祖炉前,闻天阙的目光骤然凝住。

  还未等他看清祖火中的变化,炉谷之外,一声清越剑鸣已经率先响起。

  铮——

  悬在古木间的几柄长剑同时震动,剑鞘接连撞上树身。崖壁之上,一柄只剩半截的残刀也从尘土中醒来,刀背敲击山石,震落大片积灰。

  紧接着,石缝中的断枪开始拖动碎石,古台边缘的残戟向前挪动半尺,拴在戟尾的锁链刮过地面,迸出一串火星。半埋黑土的重锤翻身而起,更远处,一座座沉寂多年的兵冢相继震动,插在冢顶的刀枪剑戟摇晃不止。

  铛!

  锵!

  嗡——

  咚!

  兵鸣由断崖传向山岭,又从山岭撞入古林。大片尘土自古兵表面滑落,沉寂不知多少年的万兵之林,在这一声兵鸣中彻底醒了过来!

  第二座古兵台前,宁一睁开双眼。

  姬玄戈脸上的笑意随之收去,黎青焰也转过身,望向祖炉之外。

  方才宁一剑成,万剑齐鸣。

  可此刻被惊动的,远远不止剑。

  刀、枪、剑、戟,斧、钺、弓、锤……凡是还残留着一丝兵性的古兵,都在玄黑方天画戟的兵鸣中苏醒。

  山台间迅速安静下来。

  下一刻,万兵之林中的锋刃开始转动。

  崖壁上的残刀拖着碎石,缓缓偏转刀锋;古木间的长剑停止摇晃,剑尖尽数朝向祖炉;石缝中的断枪、埋在黑土里的重锤,包括一座座兵冢上沉寂多年的古兵,也在轰鸣中改变了方向。

  万千兵锋。

  尽数指向第三座古兵台!

  指向那杆仍被祖火包裹、尚未显出兵相的玄黑方天画戟!

  “全都转过来了?!”

  “这不只是剑!!”

  “整座万兵之林都被惊动了?!”

  “那杆戟究竟炼出了什么?!”

  惊声骤然炸开。

  秦照真望着祖火中的玄黑长戟,眸光微凝。

  温家山台上,金多宝长长吐出胸中那口气,方才一直绷着的圆脸终于舒展开来。

  他两步挤到石栏前,抬手指向那片仍在震荡的山岭,声音压过周围惊呼。

  “诸位,可都瞧好了!”

  “我大哥这可不是万剑齐鸣!”

  金多宝咧开嘴,整个人都快探出石栏。

  “是整座万兵之林,都鸣了!”

  十七剑山不少年轻弟子的神色顿时变了。

  金多宝挺起胸膛,重新站回原处,脸上的笑意怎么也压不住。

  ……

  万兵之林的轰鸣尚未停歇。

  山台下方,一柄斜插在石缝中的断剑上,忽然映出一层黑紫光芒。

  背着旧铜匣的少年最先发现不对。他低头看了看断剑,又望向下方赤金翻涌的祖火。

  “祖父。”

  “祖火是不是变色了?”

  白发老铸兵师顺着他的目光望去,眉头缓缓皱起。

  祖火仍是赤金之色。

  那层黑紫光芒,只映在断剑朝上的一面。

  还未等老人分辨清楚,另一座山台上已经有人失声大喊:

  “快抬头看!!”

  众人纷纷仰首。

  下一刻,一张张面孔同时僵住。

  祖炉上方,不知何时已经凝聚出一片黑紫劫云。

  它并非从远处飘来,而是在炉谷上空直接成形。
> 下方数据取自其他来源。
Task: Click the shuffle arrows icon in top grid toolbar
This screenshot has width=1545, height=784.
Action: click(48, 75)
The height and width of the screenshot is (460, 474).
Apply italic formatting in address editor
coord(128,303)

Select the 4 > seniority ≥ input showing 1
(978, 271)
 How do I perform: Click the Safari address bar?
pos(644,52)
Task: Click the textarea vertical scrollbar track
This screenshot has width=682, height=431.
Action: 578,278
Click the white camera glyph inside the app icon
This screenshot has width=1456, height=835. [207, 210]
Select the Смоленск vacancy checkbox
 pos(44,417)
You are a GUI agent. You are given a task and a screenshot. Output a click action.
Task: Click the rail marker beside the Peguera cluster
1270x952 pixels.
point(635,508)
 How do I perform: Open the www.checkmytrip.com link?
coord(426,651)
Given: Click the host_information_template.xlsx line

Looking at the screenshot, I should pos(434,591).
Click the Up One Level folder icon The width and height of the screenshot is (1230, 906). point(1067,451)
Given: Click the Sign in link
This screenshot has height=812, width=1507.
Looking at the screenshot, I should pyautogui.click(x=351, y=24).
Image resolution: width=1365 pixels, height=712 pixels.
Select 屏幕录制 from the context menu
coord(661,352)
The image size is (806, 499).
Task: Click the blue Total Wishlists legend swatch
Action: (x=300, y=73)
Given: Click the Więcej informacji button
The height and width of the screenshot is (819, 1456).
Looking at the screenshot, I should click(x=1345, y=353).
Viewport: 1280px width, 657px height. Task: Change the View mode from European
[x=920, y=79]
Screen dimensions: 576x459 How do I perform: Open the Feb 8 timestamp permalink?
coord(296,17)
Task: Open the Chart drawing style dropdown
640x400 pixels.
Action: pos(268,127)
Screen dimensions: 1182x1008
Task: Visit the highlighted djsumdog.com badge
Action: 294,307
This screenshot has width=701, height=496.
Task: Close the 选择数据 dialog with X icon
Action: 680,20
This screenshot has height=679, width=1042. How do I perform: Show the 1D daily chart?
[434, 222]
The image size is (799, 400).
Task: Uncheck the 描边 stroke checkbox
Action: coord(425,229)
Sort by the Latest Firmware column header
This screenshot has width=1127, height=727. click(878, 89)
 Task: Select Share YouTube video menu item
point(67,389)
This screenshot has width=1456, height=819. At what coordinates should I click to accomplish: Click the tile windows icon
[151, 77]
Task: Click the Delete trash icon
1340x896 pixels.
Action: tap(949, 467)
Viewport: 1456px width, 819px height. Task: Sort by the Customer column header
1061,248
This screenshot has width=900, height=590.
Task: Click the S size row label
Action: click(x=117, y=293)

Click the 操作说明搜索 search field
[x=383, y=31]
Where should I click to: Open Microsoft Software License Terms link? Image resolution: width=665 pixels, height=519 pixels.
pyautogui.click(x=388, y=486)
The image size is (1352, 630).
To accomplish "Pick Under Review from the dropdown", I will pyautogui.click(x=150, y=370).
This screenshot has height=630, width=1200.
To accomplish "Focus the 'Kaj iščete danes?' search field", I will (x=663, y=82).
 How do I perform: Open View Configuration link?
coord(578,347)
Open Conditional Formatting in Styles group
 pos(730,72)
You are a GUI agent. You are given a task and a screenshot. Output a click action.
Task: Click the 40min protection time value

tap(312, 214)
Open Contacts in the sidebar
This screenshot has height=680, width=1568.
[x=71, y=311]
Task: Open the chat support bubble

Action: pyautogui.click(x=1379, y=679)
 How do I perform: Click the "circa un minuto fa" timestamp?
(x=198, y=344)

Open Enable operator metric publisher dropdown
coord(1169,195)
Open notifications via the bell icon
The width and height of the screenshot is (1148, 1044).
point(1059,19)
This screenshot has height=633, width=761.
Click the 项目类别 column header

厚重云层一重压着一重,黑紫雷光在其中不断游走,每亮起一次,山谷中的刀枪剑戟便同时映出一层森寒雷色。

  白发老人左眉的火烫旧疤绷紧了几分。

  “劫云?!”

  “祖炉上空怎么会出现劫云?!”

  “铸兵也会引来雷劫?!”

  “难道那杆戟的兵阶已经高到了这种程度?!”

  炉谷顷刻乱成一片。

  秦照真、霍千烈等人仍站在各方山台前列。

  他们没有像那些年轻弟子一般失声惊呼,只是目光同时沉了几分。东玄以兵道闻名,在场这些领袖自然知道铸兵雷劫意味着什么。

  真正令他们意外的是——

  这道雷,竟会出现在一名神台境中期的年轻人身上。

  一名站在兵道古宗长老身后的弟子忍不住问道:

  “秦前辈。”

  “难道真是因为那杆兵的兵阶太高?”

  秦照真仰望劫云。

  云层深处,黑紫雷霆正在不断交汇。每一声轰鸣落下,那片劫云便向炉谷压低一分。

  “兵阶高,不代表一定会引来雷劫。”

  “真正引来天地之验的,是新兵成形之时,所承之力越过了铸兵者当前的境界。”

  他的目光从劫云落向第三座古兵台。

  “兵欲超身。”

  “天地便来验兵。”

  那名年轻弟子脸色微变,紧接着又有人问道:

  “那这一雷,到了什么层次?”

  秦照真没有立刻回答。

  他盯着云中不断聚合的黑紫雷光,眸中第一次出现明显波动。片刻后,才缓缓吐出两个字。

  “法相。”

  两个字落下。

  附近几座山台瞬间安静。

  霍千烈眼神一沉,却没有开口。几名兵道大宗的老人同样没有开口,望向劫云的目光却都沉了几分。

  他们知道铸兵雷劫。

  也知道雷劫验兵,亦验执兵者。

  可顾长渊只有神台境中期。

  那杆玄黑方天画戟,也才刚刚离火。

  真正要接住这一道法相之雷的,是他与那杆新兵。

  数息之后,一名年轻弟子才从震动中回过神来。

  “神台境中期铸出的兵,竟然引来了法相层次的雷劫?!”

  “新兵才刚离火!”

  “若是承不住这一雷,方才所有铸炼岂不是全毁了?!”

  又一名年轻兵修仰望劫云,迟疑片刻,还是忍不住问道:

  “秦前辈。”

  “既然兵中所承之力越过自身,便会引来天地之验……”

  “那若今世重铸帝兵,岂不是还要有人接下帝境之上的雷劫?”

  不少小辈同时望向秦照真。

  “所以帝兵难成。”

  秦照真没有多作解释。

  “今世无帝。”

  “纵然寻到帝材,得了古帝残兵,又有几人能接住最后的天地之验?”

  几名年轻弟子都沉默下来。

  秦照真重新望向顾长渊。

  “这一劫落下。”

  “兵若裂,便是铸败。”

  “人若退,这杆兵也谈不上真正属于他。”

  ……

  背着旧铜匣的少年仰望劫云,脸上早已没了方才的兴奋。

  “祖父。”

  “您见过铸兵雷劫吗?”

  白发老人双手压住石栏,粗硬的指节逐渐收紧。

  “见过一次。”

  “百余年前。”

  周围几人同时看了过来。

  老人没有理会,只盯着云层深处不断汇聚的雷光。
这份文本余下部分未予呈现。